Here's the complete question from my online course.
INPUT
Input contains two lines. First line in the input indicates N,
the number of integers in the sequence. Second line contains N
integers, separated by white space.
OUTPUT
Element with the maximum frequency. If two numbers have the
same highest frequency, print the number that appears first in the
sequence.
CONSTRAINTS
1 <= N <= 10000
The integers will be in the range
[-100,100].
And here's the test cases.
Test Case 1
Input:
5
1 2 1 3 1
Output:
1
Input:
6
7 7 -2 3 1 1
Output:
7
And here's the code that I've written.
#include<stdio.h>
int main()
{
int counter[201] = {0}, n, i, input, maximum = 0;
scanf("%d", &n);
for(i = 1; i <= n; i++) {
scanf("%d", &input);
if(input < -100 && input < 100)
++counter[input];
}
maximum = counter[0];
for (i = 1; i < 201; i++) {
if (counter[i] > maximum) {
maximum = counter[i];
}
}
printf("%d", maximum);
return 0;
}
Please tell me where I'm wrong. Thank you.
EDIT:
I've modified the code, as suggested by #zoska. Here's the working code.
#include<stdio.h>
int main()
{
int counter[201] = {0}, n, i, input, maximum = 0;
scanf("%d", &n);
for(i = 1; i <= n; i++) {
scanf("%d", &input);
if(input < 100 && input > 0)
++counter[input + 100];
else
++counter[input];
}
maximum = counter[0];
for (i = 0; i < 201; i++) {
if (counter[i] > maximum) {
maximum = i - 100;
}
}
printf("%d", maximum);
return 0;
}
Additionally to problem pointed out by Paul R is:
You are printing maximum occurrences of number, not the number itself.

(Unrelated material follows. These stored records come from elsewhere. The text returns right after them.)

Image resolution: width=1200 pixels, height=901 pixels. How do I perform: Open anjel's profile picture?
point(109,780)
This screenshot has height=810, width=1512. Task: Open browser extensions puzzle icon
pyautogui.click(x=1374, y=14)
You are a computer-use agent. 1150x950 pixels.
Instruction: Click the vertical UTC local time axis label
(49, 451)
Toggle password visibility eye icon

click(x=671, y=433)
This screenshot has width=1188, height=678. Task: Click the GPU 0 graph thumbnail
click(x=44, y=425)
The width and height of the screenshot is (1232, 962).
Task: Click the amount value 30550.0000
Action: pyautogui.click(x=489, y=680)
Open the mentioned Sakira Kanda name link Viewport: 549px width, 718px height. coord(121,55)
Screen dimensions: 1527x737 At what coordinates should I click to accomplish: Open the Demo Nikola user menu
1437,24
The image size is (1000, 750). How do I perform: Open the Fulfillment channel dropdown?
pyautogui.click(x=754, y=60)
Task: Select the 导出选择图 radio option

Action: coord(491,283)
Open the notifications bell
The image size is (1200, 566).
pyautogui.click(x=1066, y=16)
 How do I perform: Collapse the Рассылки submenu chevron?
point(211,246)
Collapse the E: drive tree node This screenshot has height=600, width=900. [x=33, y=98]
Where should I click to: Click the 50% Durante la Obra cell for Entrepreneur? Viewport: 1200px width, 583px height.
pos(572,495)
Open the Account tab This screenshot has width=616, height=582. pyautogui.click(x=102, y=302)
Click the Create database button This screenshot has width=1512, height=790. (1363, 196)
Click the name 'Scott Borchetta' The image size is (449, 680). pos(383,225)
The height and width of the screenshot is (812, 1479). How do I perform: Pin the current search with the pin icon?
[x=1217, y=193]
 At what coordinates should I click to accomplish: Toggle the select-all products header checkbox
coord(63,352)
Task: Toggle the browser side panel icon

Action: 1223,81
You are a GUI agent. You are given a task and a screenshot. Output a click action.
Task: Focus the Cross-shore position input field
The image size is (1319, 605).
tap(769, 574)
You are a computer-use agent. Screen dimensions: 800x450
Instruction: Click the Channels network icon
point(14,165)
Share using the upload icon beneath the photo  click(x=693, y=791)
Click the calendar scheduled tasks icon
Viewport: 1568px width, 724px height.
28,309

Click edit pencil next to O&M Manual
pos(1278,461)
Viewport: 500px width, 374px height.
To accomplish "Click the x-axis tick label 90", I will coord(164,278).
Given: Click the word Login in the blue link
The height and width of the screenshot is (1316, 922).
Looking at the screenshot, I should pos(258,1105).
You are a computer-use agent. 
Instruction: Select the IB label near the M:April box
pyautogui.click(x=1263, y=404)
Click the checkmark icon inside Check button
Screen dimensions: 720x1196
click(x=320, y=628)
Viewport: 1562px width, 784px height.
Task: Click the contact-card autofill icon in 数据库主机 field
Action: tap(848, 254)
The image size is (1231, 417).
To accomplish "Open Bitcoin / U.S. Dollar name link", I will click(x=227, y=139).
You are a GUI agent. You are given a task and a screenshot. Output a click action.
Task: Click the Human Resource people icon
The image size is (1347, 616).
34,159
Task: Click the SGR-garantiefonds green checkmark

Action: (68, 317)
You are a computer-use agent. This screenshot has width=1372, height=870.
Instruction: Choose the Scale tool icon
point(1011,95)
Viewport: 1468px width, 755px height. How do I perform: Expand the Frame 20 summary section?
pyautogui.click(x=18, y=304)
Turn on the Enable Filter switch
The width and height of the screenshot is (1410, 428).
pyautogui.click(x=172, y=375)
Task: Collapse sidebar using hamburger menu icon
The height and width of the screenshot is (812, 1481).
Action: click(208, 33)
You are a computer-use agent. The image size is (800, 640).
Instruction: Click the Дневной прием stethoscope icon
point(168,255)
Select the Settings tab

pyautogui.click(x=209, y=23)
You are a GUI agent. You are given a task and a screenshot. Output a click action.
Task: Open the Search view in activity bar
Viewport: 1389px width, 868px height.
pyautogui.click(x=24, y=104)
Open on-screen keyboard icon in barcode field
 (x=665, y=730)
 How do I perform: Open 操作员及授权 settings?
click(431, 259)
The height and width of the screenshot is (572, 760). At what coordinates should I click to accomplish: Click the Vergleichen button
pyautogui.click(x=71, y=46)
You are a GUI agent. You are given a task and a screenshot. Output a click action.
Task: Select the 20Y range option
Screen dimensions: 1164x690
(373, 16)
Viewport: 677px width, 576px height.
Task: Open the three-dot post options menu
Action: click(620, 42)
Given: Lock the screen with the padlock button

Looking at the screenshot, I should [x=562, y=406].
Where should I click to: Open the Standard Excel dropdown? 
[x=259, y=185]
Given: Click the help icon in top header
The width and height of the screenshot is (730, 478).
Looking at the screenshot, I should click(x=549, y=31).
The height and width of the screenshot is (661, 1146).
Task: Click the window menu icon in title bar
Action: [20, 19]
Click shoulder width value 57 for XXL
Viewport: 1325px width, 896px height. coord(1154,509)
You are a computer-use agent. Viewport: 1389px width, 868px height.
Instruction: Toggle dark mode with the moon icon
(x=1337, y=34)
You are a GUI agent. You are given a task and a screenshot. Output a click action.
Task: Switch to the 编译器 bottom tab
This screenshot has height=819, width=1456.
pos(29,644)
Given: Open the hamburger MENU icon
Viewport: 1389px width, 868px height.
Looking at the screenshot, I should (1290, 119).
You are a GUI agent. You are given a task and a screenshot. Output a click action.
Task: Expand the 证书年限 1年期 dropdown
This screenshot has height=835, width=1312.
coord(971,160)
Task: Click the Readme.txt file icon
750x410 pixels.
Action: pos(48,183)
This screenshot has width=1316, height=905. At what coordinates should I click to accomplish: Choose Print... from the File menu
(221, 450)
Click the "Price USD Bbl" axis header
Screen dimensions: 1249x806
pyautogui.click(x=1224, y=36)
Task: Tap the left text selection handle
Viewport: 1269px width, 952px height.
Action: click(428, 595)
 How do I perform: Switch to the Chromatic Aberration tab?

You're going to need another variable, which will store the number with maximum occurences. Like :
maximum = count[0];
int number = -100;
for (i = 0; i < 201; i++) {
if (counter[i] > maximum) {
maximum = counter[i];
number = i - 100;
}
}
printf("number %d has maximum occurences: %d", number, maximum);
Also you should iterate through an array from 0 to size-1:
So in all cases of your loops it should be :
for(i = 0; i < 201; i++)
Otherwise you won't be using count[0] and you will only have a range of -99...100.
Try below code
#include<stdio.h>
int main()
{
int counter[201] = {0}, n, i, input, maximum = 0;
scanf("%d", &n);
for(i = 1; i <= n; i++) {
scanf("%d", &input);
if(input >= -100 && input <= 100)
++counter[input + 100];
}
maximum = counter[0];
int index = 0;
for (i = 0; i < 201; i++) {
if (counter[i] >= maximum) {
index = i;
maximum = counter[i];
}
}
printf("number %d occured %d times\n", index-100, maximum);
return 0;
}
I would prefer checking in one loop itself for the maximum value just so that the first number is returned if i have more than one element with maximum number of occurances.
FInd the code as:
#include<stdio.h>
int main()
{
int n,input;
scanf("%d",&n);
int count[201] ={0};
int max=0,found=-1;
for(int i=0;i<n;i++)
{
scanf("%d",&input);
count[input+100]++;
if(max<count[input+100])
{
max= count[input+100];
found=input;
}
}
printf("%d",found);
return 0;
}
But, there is also one condition that if the number of occurance are same for two numbers then the number which appers first in sequence should appear.